Please return every line from the entries that has the string "Print" in it.

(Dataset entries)
□ □ □ □ □
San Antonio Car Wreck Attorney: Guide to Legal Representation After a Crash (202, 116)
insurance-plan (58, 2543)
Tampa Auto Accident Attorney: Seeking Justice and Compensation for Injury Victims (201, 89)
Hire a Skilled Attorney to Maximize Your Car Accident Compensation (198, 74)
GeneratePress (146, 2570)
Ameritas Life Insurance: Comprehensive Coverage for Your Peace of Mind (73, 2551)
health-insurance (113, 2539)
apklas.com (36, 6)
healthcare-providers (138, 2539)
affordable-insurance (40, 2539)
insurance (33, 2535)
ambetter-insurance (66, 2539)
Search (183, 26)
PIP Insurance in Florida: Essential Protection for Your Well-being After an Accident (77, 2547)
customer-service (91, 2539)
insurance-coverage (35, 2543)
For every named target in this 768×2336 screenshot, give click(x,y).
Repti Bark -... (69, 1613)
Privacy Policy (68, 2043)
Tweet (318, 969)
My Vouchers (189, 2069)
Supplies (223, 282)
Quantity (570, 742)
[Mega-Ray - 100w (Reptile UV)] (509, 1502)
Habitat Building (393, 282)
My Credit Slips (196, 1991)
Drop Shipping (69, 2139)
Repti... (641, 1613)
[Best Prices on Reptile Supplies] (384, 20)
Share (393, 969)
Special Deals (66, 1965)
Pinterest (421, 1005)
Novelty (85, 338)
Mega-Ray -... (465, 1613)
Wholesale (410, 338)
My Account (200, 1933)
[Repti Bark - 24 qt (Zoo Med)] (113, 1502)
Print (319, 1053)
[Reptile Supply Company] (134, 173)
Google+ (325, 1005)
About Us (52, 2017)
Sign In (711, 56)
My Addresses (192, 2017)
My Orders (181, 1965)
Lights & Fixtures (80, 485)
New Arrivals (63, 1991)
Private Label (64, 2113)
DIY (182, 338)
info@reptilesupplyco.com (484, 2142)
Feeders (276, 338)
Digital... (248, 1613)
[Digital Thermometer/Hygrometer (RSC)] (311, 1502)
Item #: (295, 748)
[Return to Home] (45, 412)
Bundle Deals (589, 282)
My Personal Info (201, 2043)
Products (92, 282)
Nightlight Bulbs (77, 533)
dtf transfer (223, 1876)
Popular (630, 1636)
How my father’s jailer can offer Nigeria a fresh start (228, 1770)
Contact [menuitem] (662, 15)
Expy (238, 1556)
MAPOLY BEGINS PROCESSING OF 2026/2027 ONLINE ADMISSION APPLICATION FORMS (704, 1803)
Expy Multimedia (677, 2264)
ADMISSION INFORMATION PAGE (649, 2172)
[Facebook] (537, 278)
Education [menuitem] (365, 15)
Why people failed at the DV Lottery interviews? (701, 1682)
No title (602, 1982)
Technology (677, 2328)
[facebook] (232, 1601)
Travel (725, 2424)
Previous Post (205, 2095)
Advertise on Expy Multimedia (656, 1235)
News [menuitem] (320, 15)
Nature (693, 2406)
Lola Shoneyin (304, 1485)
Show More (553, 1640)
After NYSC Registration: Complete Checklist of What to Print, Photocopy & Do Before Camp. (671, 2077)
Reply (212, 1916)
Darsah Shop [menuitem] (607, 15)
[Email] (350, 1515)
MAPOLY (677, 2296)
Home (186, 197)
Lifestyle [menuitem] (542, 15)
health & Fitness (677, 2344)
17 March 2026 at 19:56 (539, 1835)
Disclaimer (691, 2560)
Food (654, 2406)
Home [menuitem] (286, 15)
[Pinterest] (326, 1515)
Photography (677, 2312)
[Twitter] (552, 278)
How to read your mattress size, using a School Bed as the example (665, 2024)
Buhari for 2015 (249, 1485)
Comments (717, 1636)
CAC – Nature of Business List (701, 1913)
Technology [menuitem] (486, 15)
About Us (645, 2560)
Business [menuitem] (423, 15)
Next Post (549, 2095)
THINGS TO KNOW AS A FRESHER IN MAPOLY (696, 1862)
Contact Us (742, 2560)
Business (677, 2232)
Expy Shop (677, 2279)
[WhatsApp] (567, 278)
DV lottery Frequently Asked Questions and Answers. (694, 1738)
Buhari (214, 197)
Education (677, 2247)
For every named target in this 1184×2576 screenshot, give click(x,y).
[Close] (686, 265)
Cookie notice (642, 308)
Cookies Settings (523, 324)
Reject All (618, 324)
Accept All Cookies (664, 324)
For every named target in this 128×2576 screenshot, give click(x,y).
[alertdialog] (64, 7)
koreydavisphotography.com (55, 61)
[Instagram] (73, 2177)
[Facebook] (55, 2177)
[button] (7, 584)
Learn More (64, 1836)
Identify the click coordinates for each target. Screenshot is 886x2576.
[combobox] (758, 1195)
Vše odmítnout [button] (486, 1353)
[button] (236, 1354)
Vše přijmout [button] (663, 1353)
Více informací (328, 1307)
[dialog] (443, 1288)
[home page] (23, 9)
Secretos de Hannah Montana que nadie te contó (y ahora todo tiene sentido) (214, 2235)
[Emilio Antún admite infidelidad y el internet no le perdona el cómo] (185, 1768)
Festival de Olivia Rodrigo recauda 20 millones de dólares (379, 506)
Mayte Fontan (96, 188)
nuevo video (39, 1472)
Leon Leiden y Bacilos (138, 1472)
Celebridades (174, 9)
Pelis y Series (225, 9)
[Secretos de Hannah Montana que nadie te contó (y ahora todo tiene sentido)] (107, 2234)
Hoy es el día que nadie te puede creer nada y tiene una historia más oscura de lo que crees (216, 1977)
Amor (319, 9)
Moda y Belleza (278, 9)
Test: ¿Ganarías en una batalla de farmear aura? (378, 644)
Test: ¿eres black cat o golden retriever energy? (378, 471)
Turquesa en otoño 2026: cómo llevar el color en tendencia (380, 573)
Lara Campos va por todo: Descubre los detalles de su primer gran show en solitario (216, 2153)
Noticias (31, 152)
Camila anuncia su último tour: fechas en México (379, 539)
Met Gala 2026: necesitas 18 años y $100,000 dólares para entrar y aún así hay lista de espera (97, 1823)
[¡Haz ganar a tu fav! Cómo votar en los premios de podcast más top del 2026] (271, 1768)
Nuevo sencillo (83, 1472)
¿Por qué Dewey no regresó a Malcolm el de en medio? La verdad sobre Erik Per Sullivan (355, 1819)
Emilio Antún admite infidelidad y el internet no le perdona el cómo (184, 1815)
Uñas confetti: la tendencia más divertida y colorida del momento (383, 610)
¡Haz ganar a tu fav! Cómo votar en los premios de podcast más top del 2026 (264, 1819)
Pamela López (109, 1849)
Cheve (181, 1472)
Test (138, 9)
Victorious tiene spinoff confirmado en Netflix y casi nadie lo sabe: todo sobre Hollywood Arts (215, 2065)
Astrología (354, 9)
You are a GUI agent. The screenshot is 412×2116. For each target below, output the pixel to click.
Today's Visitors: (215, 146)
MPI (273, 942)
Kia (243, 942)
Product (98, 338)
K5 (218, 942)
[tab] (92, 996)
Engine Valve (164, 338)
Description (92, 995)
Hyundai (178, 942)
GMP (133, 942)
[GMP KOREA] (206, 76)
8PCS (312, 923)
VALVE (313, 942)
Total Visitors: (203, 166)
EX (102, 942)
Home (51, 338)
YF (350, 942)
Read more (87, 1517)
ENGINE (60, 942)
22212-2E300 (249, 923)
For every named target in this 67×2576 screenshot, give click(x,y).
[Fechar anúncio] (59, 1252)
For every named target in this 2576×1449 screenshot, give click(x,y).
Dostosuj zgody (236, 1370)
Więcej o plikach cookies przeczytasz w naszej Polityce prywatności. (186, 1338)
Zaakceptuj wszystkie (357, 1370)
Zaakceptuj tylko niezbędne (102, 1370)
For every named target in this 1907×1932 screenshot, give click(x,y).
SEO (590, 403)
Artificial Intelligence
□ □ □ □ □
* Answer to this task
Print (319, 1053)
After NYSC Registration: Complete Checklist of What to Print, Photocopy & Do Before Camp. (671, 2077)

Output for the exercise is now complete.